:: Exercise prompt ::
Return every line of the listing below that contains the string "should". Matches must agree in case.

:: Exercise material ::
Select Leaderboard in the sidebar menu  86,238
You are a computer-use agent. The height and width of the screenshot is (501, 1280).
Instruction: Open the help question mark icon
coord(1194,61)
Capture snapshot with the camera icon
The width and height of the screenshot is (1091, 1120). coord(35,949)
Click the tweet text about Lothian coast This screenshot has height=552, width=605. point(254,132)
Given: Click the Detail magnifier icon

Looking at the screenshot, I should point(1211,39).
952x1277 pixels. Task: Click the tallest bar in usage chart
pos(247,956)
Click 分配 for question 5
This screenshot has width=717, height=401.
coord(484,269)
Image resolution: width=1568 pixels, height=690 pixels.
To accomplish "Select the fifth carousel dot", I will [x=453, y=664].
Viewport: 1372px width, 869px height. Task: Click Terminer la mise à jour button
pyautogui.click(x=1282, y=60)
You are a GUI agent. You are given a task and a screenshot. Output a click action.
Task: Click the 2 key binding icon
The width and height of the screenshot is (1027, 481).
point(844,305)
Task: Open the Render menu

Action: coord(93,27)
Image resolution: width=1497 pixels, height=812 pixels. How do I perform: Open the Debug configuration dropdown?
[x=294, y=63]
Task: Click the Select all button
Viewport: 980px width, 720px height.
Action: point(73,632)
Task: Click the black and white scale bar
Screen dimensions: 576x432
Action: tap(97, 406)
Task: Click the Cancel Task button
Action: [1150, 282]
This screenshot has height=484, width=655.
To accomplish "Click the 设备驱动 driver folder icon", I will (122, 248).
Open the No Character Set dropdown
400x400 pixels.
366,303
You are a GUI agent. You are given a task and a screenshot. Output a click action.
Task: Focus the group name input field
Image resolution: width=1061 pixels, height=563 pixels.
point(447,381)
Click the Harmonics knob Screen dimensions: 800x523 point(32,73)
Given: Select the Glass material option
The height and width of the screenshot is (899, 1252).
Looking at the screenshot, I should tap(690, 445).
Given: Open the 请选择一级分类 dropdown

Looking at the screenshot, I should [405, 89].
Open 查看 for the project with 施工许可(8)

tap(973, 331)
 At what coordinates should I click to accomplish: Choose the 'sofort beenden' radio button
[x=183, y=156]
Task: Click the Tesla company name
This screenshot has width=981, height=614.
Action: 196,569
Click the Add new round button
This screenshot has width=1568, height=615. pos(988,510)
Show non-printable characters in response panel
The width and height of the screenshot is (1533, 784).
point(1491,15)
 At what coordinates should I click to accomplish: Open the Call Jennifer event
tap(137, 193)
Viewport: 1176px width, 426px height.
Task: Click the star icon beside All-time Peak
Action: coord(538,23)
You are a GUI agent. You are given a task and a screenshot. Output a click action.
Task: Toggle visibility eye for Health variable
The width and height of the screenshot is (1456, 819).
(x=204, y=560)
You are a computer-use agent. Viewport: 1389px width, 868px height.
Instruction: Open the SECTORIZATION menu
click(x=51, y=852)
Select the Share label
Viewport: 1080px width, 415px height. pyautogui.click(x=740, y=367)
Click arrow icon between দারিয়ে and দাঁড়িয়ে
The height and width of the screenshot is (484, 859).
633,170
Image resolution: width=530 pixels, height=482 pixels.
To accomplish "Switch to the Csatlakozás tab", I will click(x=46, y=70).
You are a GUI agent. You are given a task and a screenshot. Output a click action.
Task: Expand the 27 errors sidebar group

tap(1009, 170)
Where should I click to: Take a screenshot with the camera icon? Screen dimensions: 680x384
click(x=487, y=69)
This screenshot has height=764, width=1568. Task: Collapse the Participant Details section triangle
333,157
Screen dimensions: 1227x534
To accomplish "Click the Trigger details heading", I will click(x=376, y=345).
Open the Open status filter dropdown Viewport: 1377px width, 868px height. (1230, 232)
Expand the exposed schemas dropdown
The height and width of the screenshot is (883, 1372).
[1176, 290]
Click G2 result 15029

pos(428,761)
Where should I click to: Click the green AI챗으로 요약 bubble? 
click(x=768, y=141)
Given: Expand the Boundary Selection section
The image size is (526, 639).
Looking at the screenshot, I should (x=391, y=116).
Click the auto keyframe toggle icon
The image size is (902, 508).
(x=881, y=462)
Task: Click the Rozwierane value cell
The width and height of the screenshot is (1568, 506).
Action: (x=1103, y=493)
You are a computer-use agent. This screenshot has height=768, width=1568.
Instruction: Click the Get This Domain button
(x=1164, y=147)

:: Result below ::
Looking at the screenshot, I should point(1211,39).
Looking at the screenshot, I should tap(690, 445).
Looking at the screenshot, I should [405, 89].
 At what coordinates should I click to accomplish: Choose the 'sofort beenden' radio button
 At what coordinates should I click to accomplish: Open the Call Jennifer event
Where should I click to: Take a screenshot with the camera icon? Screen dimensions: 680x384
Where should I click to: Click the green AI챗으로 요약 bubble? 
Looking at the screenshot, I should (x=391, y=116).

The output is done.